Candidate re-write that takes advantage of variable length arrays and sample usage:

#include <math.h>

typedef unsigned short mwSize;

// Note re-ordered parameters.
void absolute_loss(mwSize m_rows, mwSize n_cols, //
    float D[restrict m_rows][n_cols], float L[restrict m_rows]) {

  for (mwSize ell = 0; ell < m_rows; ell++) {
    float ell_sum = 0.0;
    for (mwSize n = 0; n < n_cols; n++) {
      float d_ell_n = D[ell][n];
      for (mwSize m = 0; m < m_rows; m++) {
        ell_sum += fabsf(D[m][n] - d_ell_n);
      }
    }
    L[ell] = ell_sum / (float) m_rows;
  }
}

#include <assert.h>
#include <stdio.h>
#include <stdlib.h>
#include <time.h>

int main(void) {
  // Usually M is around 20,000 and N takes values around {10, 30, 144}.
  mwSize m_rows = (mwSize) (rand() % 1000 + (20000 - 1000));
  mwSize n_cols = (mwSize[3]) {10, 30, 144}[rand() % 3];

  float (*D)[m_rows][n_cols] = malloc(sizeof *D);
  assert(D);
  float (*L)[m_rows] = malloc(sizeof *L);
  assert(L);
  for (mwSize m = 0; m < m_rows; m++) {
    for (mwSize n = 0; n < n_cols; n++) {
      (*D)[m][n] = (float) (rand() % 1000 + 1);
    }
  }

  clock_t t0 = clock();
  absolute_loss(m_rows, n_cols, *D, *L);
  clock_t t1 = clock();
  // Print some of L
  for (mwSize ell = 0; ell < m_rows; ell++) {
    printf(" %-7g", (*L)[ell]);
    if (ell > 10) {
      printf("\n");
      break;
    }
  }
  printf("\n%g seconds.\n", (double) (t1 - t0) / CLOCKS_PER_SEC);
  free(L);
  free(D);
}

My time: 4.906 seconds.

2
Simon Goater On

You appear to have an unusual arrangement of rows and column with your matrix D. Your function accesses the data using indexes that jump around a lot which won't make best use of your memory cache. Rearranging the loops can make it process mostly contiguous elements improving performance significantly. On my computer, this runs almost 3 times faster than the function you posted for M=10000, N=30.

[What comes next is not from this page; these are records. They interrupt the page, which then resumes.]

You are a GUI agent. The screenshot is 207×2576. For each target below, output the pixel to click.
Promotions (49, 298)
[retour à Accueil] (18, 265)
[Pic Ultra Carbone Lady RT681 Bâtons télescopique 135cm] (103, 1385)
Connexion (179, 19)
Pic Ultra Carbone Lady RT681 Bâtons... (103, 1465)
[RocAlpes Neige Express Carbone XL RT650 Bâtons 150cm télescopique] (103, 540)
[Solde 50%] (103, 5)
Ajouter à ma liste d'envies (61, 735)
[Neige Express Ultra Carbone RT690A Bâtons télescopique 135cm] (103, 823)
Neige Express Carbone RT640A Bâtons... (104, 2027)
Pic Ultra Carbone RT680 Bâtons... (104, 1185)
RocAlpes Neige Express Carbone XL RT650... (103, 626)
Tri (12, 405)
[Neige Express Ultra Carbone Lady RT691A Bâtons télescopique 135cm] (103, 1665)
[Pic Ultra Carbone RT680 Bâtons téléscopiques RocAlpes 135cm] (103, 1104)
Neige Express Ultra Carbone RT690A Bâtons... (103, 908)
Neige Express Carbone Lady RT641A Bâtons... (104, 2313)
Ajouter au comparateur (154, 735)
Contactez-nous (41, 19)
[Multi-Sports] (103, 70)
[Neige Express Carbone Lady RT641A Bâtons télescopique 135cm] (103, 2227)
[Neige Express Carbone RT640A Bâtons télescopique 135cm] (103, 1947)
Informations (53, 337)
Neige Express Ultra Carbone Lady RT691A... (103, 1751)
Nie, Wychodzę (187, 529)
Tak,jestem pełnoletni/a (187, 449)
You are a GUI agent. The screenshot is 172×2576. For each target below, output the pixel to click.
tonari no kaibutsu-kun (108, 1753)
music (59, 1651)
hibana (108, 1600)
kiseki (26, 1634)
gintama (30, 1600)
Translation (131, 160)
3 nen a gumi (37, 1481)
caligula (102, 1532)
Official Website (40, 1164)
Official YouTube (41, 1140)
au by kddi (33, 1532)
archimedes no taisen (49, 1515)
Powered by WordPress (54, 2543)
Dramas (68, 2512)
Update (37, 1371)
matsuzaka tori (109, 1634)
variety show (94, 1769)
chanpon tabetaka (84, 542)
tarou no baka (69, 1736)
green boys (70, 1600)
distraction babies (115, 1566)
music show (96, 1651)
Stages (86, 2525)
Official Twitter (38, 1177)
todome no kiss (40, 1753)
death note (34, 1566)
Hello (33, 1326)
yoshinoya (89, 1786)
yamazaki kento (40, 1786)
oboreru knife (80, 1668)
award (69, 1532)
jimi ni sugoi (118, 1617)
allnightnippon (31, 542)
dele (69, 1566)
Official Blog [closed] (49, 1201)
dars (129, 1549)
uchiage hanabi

void absolute_loss2(const double * D, double * L, , mwSize cols, mwSize rows) {

  double Dtemp;
  int i, j, k, rowstimesk;
  for (i = 0; i < rows; i++) {
    L[i] = 0.0;
  }
  for (i = 0; i < rows; i++) {
    for  (k = 0; k < cols; k++) {
      rowstimesk = rows * k;
      Dtemp = D[i + rowstimesk];
      for (j = 0; j < rows; j++){
        L[j] += fabs(D[j + rowstimesk] - Dtemp);
      }
    }
  }

  for (i = 0; i < rows; i++) {
    L[i] /= rows;
  }
}

You could probably build an even faster function with SIMD at the cost of simplicity, especially if you want to maintain portability. This wouldn't be a trivial re-factoring though.